風見は近寄ってきて、元気づけるようにボクの肩をたたいた。
「お前に責任はないさ。さ、帰ろう…」
風見がボクの肩を抱く。ボクは半ば風見に連れられるようにして歩き出した。
風見と石田がなにやらボクに向かって言っている。耳に入らない。
胸の熱さはいつの間にやら痛みに変わっていた。



「お帰り、真緒ちゃーん」
玄関にて、妹の美兎(みう)がボクを出迎える。
「ただいま…」
ボクは美兎を押し退けるようにして階段を昇った。はやく部屋に帰りたい。
「ちょっと真緒ちゃんー!人を押してどかすなんてヒドいぞー!」
ボクは無視した。

二階の廊下に並ぶ三つの部屋。ボクは真ん中のドアに手を掛けた。『真緒』と書いた名札が張ってある。

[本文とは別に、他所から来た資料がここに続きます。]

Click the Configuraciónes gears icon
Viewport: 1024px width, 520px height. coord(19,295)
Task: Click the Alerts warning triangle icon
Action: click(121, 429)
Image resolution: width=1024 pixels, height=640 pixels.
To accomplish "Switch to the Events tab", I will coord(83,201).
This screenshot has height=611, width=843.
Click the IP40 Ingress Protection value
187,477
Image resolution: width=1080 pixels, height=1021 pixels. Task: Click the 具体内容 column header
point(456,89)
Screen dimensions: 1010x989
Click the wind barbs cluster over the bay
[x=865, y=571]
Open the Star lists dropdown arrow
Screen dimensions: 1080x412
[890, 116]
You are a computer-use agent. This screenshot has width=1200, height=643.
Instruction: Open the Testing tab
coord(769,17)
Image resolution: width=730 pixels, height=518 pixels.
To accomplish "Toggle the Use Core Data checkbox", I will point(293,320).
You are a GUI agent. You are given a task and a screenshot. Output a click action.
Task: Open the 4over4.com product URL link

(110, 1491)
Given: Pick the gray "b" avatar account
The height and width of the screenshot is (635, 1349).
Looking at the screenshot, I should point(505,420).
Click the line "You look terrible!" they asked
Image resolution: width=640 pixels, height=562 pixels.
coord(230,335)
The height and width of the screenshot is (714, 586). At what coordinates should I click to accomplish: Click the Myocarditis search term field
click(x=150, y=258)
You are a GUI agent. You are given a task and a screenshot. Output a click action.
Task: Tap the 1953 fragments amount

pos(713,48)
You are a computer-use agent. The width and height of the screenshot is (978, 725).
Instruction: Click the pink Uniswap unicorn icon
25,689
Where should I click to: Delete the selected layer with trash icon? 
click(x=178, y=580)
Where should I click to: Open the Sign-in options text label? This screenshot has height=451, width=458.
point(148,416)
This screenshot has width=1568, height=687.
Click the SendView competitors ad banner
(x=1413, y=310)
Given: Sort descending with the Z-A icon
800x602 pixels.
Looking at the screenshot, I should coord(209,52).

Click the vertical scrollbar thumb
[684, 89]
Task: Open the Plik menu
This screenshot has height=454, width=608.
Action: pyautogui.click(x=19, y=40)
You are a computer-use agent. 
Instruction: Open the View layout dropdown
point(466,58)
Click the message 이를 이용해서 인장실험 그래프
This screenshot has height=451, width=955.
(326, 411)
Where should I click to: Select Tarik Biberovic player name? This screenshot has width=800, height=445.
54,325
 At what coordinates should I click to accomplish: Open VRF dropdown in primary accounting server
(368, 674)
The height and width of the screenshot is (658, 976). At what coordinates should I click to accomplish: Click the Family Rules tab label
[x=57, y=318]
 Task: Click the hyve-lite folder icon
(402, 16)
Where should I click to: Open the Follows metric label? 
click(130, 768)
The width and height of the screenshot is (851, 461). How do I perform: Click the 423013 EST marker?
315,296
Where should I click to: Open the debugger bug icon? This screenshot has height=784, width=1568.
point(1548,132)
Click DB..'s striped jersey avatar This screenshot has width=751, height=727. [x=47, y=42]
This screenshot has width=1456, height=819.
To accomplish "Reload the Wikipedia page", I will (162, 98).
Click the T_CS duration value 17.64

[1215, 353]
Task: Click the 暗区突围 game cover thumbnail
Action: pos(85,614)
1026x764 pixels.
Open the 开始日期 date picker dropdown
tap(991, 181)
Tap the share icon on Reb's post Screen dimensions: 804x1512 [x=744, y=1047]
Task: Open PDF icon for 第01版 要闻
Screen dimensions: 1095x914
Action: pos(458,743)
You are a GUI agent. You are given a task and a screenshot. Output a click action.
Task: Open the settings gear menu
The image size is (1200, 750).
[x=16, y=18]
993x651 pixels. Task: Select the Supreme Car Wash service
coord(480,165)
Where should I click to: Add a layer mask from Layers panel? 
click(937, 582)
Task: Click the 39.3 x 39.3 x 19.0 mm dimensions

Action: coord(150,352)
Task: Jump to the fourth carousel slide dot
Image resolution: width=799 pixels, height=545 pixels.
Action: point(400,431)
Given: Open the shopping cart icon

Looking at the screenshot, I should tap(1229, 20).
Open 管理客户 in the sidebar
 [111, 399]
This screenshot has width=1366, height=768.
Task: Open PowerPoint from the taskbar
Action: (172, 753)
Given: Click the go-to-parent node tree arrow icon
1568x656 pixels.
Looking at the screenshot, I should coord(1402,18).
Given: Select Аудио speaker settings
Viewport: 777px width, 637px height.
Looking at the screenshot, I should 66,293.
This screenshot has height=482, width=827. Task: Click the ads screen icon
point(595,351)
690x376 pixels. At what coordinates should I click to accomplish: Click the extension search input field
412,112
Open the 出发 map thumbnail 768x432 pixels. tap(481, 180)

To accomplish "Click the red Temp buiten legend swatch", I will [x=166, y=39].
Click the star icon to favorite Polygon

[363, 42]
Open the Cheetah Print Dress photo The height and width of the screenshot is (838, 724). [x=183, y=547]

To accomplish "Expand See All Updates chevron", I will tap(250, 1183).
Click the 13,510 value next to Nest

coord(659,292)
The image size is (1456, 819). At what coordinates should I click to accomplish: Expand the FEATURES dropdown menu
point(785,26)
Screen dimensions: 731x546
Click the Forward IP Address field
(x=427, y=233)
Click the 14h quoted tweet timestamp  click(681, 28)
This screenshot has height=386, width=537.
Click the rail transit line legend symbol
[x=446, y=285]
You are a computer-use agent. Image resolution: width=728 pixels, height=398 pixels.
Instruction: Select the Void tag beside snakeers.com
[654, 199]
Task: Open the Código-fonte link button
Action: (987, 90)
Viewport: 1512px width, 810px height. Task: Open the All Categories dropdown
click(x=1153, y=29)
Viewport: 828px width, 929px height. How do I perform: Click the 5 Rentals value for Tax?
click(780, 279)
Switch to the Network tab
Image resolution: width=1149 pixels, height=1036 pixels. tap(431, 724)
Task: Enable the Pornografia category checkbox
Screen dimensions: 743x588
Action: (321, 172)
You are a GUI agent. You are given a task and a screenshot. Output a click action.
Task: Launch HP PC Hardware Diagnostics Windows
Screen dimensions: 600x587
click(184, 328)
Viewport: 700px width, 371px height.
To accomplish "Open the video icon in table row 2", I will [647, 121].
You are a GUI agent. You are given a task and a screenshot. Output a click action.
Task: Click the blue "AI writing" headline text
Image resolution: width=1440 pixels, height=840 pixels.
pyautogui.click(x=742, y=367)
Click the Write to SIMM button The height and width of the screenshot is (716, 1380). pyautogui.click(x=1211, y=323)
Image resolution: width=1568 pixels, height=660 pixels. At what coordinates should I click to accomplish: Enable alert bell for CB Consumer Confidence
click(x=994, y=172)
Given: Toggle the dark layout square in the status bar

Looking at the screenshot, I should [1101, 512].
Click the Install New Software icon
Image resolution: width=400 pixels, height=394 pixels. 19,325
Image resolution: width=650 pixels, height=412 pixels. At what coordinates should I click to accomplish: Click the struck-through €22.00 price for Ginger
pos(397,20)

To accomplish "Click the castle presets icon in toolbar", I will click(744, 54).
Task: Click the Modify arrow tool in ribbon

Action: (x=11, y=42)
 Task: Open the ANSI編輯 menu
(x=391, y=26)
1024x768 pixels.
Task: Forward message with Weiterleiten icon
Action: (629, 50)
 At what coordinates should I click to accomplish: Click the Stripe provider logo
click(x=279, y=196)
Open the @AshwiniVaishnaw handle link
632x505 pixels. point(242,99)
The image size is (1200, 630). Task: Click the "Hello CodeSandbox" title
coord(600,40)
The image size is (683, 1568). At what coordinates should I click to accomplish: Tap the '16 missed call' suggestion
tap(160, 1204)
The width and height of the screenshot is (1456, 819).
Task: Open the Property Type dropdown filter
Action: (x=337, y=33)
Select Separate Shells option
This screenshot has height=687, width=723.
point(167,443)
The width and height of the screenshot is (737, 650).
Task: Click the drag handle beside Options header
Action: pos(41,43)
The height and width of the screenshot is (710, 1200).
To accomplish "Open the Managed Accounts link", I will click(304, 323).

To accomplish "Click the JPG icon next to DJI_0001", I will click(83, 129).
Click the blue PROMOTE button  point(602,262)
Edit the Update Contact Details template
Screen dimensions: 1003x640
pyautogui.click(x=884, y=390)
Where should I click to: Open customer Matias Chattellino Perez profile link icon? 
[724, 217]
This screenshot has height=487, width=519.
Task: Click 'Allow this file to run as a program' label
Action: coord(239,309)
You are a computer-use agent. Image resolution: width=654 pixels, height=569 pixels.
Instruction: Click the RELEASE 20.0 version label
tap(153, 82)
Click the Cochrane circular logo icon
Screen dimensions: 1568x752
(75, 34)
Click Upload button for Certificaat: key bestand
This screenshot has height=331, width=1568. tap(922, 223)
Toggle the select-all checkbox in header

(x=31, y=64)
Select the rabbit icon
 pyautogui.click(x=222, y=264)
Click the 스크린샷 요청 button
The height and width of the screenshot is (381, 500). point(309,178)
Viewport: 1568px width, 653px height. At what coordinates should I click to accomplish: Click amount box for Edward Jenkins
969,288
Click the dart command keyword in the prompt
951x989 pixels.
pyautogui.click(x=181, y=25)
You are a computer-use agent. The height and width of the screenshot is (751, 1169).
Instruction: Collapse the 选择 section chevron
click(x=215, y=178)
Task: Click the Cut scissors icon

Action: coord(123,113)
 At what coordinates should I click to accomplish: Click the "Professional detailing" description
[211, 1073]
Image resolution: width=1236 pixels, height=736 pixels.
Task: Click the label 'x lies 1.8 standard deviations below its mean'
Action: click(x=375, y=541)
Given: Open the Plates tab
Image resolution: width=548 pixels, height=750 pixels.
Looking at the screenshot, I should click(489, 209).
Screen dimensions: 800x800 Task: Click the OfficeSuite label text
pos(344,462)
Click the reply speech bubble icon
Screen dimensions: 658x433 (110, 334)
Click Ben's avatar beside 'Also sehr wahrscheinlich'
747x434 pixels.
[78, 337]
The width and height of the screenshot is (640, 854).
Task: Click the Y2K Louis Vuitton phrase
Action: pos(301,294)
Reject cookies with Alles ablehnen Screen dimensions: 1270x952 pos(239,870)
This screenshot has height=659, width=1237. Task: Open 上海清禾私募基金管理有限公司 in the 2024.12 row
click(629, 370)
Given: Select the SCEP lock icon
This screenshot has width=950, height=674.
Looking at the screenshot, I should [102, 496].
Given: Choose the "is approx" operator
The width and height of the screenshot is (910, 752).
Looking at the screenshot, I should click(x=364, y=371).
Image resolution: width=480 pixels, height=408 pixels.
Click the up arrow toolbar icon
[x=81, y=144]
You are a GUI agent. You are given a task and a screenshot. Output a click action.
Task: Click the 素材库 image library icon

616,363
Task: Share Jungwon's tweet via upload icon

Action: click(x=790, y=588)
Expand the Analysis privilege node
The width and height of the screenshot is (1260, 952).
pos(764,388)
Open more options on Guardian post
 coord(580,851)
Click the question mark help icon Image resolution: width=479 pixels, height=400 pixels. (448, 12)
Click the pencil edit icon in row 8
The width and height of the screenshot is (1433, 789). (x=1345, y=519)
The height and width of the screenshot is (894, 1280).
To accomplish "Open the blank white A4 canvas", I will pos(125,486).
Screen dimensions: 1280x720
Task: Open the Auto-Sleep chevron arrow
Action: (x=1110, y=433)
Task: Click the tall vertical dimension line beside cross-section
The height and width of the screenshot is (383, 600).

ドアを開ける前に、部屋の中から何か声がすることに気付く。誰かと話しているみたいだ。まさか…
ボクはぐっとドアを押し開けた。
部屋の中には案の定、姉の芽衣がいた。ボクの電話を使っている。
「あ、ゴメーンちょーど弟帰ってきちゃったから切るね!またすぐ掛けなおすから。うん、うん、バーイ!」
姉はガチャリと受話器をおいた。悪戯っぽい笑みを浮かべながらボクの方へ振り返る。
「おかえりなさーい真緒ー」
「…あのさー、勝手に部屋入って人の電話使わないでくれるかなあ」
「ケータイ解約されちゃったんだもの、仕方ないぢゃん!」
「じゃあ一階の電話使えばいいのに。」
「下まで行くのめんどいっしょ」
まったく、この人は…相変わらずグータラの塊みたいな人だ。
こんなんでも大学に通えているってんだからすごい。
「真緒もさー、ケータイ買えばいいんだよね。中坊にもなってこんな据え置きの電話なんか使ってる奴なんていないべ?」
「余計なお世話だよ」
携帯電話なんか持ってたら、色々とややこしくて面倒くさいことになること請け合いだ。
「ケータイは便利だから持っといたほうがいいよお。特に真緒みたいな人種には必需品だと思うよ。
明日ガッコ休みでしょ?おネーちゃんが一緒に買いにいってあげよっか?」
「だから余計なお世話だって。早く自分の部屋に帰ったらどう?」
少し冷たく言ったつもりだが、なぜか姉は笑い出した。
「アハハハ!はいはいはーい、帰りまーすよー」
フラフラとおぼつかない足取りで部屋を出ていく姉。姉はグータラなだけではなく酒飲みでもあるのだ。
ボクは一度ためいきをつき、制服も脱がないままベッドに転がった。
…電灯の光がボクの目を突き刺す。ボクはそれを好んで受け入れる。
今日のことを、冷静に思い返す。途端に、また後悔やらなにやらが押し寄せてくる。